"""

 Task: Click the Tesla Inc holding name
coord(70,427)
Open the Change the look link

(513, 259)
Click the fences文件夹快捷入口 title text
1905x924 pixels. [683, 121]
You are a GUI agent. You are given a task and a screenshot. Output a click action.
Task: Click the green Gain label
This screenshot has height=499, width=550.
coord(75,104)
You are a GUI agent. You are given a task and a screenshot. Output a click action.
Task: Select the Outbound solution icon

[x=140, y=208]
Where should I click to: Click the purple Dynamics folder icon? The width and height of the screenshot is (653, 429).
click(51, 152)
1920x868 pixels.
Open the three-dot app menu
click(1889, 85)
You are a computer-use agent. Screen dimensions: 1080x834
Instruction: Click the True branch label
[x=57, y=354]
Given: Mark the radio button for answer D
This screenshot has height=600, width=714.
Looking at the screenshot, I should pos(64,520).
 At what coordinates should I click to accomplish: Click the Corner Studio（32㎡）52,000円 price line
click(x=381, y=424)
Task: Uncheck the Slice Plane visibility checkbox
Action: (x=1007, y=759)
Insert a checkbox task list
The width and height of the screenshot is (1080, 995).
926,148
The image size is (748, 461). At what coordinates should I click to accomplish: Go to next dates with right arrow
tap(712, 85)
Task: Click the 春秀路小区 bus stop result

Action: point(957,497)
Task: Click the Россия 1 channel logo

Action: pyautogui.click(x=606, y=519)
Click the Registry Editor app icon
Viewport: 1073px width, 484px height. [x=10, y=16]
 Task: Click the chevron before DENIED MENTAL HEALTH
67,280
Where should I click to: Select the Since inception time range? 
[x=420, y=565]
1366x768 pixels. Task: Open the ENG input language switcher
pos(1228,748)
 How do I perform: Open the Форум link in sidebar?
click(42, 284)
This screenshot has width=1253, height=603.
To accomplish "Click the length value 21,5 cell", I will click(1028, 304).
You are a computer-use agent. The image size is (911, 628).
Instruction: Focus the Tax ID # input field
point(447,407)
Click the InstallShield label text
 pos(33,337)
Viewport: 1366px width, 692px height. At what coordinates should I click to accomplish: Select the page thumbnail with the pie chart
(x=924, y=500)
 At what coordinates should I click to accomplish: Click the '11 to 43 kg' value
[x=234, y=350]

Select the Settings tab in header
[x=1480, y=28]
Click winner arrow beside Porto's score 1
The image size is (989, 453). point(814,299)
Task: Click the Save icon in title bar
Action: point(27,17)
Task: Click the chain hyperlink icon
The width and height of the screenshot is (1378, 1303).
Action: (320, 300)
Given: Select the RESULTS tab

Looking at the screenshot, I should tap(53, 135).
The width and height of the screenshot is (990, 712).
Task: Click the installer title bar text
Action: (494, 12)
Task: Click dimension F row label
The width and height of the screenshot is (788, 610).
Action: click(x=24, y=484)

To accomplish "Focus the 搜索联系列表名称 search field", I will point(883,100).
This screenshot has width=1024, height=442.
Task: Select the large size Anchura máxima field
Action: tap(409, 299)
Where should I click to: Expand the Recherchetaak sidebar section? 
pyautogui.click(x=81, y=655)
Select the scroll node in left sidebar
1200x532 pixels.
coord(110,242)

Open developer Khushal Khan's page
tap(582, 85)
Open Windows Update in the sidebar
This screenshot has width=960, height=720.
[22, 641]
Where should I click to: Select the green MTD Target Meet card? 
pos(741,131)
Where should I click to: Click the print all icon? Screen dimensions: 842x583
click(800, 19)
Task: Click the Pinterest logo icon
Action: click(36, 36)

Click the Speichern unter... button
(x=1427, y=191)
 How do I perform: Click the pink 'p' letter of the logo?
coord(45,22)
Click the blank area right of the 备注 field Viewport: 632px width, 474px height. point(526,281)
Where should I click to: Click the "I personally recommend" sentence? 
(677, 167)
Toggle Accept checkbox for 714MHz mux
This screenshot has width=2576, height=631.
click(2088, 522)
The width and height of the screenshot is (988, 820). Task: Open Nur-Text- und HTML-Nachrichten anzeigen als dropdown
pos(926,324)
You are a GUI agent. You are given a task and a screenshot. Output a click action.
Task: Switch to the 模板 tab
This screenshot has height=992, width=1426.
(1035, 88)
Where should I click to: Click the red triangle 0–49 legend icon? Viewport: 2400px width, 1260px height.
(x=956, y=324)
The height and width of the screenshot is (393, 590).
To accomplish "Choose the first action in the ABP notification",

"""

§ **Your task**
Every line of the data above is to be repeated exactly.

§ **Written answer**
 Task: Click the Tesla Inc holding name
coord(70,427)
Open the Change the look link

(513, 259)
Click the fences文件夹快捷入口 title text
1905x924 pixels. [683, 121]
You are a GUI agent. You are given a task and a screenshot. Output a click action.
Task: Click the green Gain label
This screenshot has height=499, width=550.
coord(75,104)
You are a GUI agent. You are given a task and a screenshot. Output a click action.
Task: Select the Outbound solution icon

[x=140, y=208]
Where should I click to: Click the purple Dynamics folder icon? The width and height of the screenshot is (653, 429).
click(51, 152)
1920x868 pixels.
Open the three-dot app menu
click(1889, 85)
You are a computer-use agent. Screen dimensions: 1080x834
Instruction: Click the True branch label
[x=57, y=354]
Given: Mark the radio button for answer D
This screenshot has height=600, width=714.
Looking at the screenshot, I should pos(64,520).
 At what coordinates should I click to accomplish: Click the Corner Studio（32㎡）52,000円 price line
click(x=381, y=424)
Task: Uncheck the Slice Plane visibility checkbox
Action: (x=1007, y=759)
Insert a checkbox task list
The width and height of the screenshot is (1080, 995).
926,148
The image size is (748, 461). At what coordinates should I click to accomplish: Go to next dates with right arrow
tap(712, 85)
Task: Click the 春秀路小区 bus stop result

Action: point(957,497)
Task: Click the Россия 1 channel logo

Action: pyautogui.click(x=606, y=519)
Click the Registry Editor app icon
Viewport: 1073px width, 484px height. [x=10, y=16]
 Task: Click the chevron before DENIED MENTAL HEALTH
67,280
Where should I click to: Select the Since inception time range? 
[x=420, y=565]
1366x768 pixels. Task: Open the ENG input language switcher
pos(1228,748)
 How do I perform: Open the Форум link in sidebar?
click(42, 284)
This screenshot has width=1253, height=603.
To accomplish "Click the length value 21,5 cell", I will click(1028, 304).
You are a computer-use agent. The image size is (911, 628).
Instruction: Focus the Tax ID # input field
point(447,407)
Click the InstallShield label text
 pos(33,337)
Viewport: 1366px width, 692px height. At what coordinates should I click to accomplish: Select the page thumbnail with the pie chart
(x=924, y=500)
 At what coordinates should I click to accomplish: Click the '11 to 43 kg' value
[x=234, y=350]

Select the Settings tab in header
[x=1480, y=28]
Click winner arrow beside Porto's score 1
The image size is (989, 453). point(814,299)
Task: Click the Save icon in title bar
Action: point(27,17)
Task: Click the chain hyperlink icon
The width and height of the screenshot is (1378, 1303).
Action: (320, 300)
Given: Select the RESULTS tab

Looking at the screenshot, I should tap(53, 135).
The width and height of the screenshot is (990, 712).
Task: Click the installer title bar text
Action: (494, 12)
Task: Click dimension F row label
The width and height of the screenshot is (788, 610).
Action: click(x=24, y=484)

To accomplish "Focus the 搜索联系列表名称 search field", I will point(883,100).
This screenshot has width=1024, height=442.
Task: Select the large size Anchura máxima field
Action: tap(409, 299)
Where should I click to: Expand the Recherchetaak sidebar section? 
pyautogui.click(x=81, y=655)
Select the scroll node in left sidebar
1200x532 pixels.
coord(110,242)

Open developer Khushal Khan's page
tap(582, 85)
Open Windows Update in the sidebar
This screenshot has width=960, height=720.
[22, 641]
Where should I click to: Select the green MTD Target Meet card? 
pos(741,131)
Where should I click to: Click the print all icon? Screen dimensions: 842x583
click(800, 19)
Task: Click the Pinterest logo icon
Action: click(36, 36)

Click the Speichern unter... button
(x=1427, y=191)
 How do I perform: Click the pink 'p' letter of the logo?
coord(45,22)
Click the blank area right of the 备注 field Viewport: 632px width, 474px height. point(526,281)
Where should I click to: Click the "I personally recommend" sentence? 
(677, 167)
Toggle Accept checkbox for 714MHz mux
This screenshot has width=2576, height=631.
click(2088, 522)
The width and height of the screenshot is (988, 820). Task: Open Nur-Text- und HTML-Nachrichten anzeigen als dropdown
pos(926,324)
You are a GUI agent. You are given a task and a screenshot. Output a click action.
Task: Switch to the 模板 tab
This screenshot has height=992, width=1426.
(1035, 88)
Where should I click to: Click the red triangle 0–49 legend icon? Viewport: 2400px width, 1260px height.
(x=956, y=324)
The height and width of the screenshot is (393, 590).
To accomplish "Choose the first action in the ABP notification",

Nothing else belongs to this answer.